Sweatshop Hall of Shame 2008

Publication Date: 

December 1, 2007

Author: 

ILRF, Sweatshop Watch, and SweatFree Communities

For the past three years, a group of labor rights and human rights organizations in the United States have published the Shop with a Conscience Consumer Guide – a list of “sweatfree” options for the growing number of consumers who would like to purchase

clothing made under ethical conditions.

This year, as a counterpoint to the Shop with a Conscience Guide, SweatFree Communities, Sweatshop Watch, and International Labor Rights Forum have launched the Sweatshop Hall of Shame featuring apparel companies that have consistently flouted labor laws and basic worker protections. Most, if not all, of the companies listed in this

year’s Hall of Shame pay workers poverty wages for long, hard hours of work under appalling conditions. Nearly all have used unjust if not illegal tactics to squash workers’ basic right to organize.

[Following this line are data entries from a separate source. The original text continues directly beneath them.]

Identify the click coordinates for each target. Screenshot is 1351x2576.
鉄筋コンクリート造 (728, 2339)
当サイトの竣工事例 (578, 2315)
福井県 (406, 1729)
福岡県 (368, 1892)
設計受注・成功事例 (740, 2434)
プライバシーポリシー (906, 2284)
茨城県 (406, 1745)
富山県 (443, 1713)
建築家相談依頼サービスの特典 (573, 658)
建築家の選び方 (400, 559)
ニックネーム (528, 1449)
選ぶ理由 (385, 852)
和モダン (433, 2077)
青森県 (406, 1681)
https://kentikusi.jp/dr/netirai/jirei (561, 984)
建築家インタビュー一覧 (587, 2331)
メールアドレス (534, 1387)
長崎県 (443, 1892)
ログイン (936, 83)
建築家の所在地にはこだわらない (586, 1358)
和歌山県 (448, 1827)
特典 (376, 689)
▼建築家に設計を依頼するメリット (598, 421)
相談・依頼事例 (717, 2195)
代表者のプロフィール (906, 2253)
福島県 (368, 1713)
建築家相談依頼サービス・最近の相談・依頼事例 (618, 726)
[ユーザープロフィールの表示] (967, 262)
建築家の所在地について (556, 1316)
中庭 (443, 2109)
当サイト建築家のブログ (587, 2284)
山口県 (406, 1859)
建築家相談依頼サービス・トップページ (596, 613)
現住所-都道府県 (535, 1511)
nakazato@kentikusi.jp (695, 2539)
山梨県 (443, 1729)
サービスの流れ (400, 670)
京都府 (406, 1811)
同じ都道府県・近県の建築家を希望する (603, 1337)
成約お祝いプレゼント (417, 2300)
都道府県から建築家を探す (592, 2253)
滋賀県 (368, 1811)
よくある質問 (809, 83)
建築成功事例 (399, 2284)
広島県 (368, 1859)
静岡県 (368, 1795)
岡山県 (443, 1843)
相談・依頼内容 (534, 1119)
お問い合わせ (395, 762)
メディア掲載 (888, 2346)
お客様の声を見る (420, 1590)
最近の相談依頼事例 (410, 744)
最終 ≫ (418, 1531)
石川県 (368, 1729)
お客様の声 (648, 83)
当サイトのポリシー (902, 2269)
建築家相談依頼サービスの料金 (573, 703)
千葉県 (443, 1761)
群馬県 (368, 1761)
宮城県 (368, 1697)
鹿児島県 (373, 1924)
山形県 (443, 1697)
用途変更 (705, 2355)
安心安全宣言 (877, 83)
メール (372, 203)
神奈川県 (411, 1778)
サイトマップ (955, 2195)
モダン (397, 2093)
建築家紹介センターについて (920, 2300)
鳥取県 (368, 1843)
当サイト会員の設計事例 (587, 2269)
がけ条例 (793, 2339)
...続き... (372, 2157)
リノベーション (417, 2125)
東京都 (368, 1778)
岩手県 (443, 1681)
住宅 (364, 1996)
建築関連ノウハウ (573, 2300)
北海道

Consumers must demand an end to a production system that sacrifices

workers in the name of cheap consumer goods. Companies must finally address the root causes of sweatshops, child labor, and the gross inequalities across the apparel industry, fundamentally changing the purchasing practices that give rise to worker abuse in the first

place. A decade of writing “codes of conduct” and conducting tens of thousands of audits in thousands of factories across the globe has not eradicated sweatshops. Indeed, in the apparel industry sweatshops are still the norm rather than the exception.

The working conditions we highlight in the Hall of Shame exemplify the types of violations that are rampant within the apparel industry, as well as other labor-intensive industries such as laundries and toys.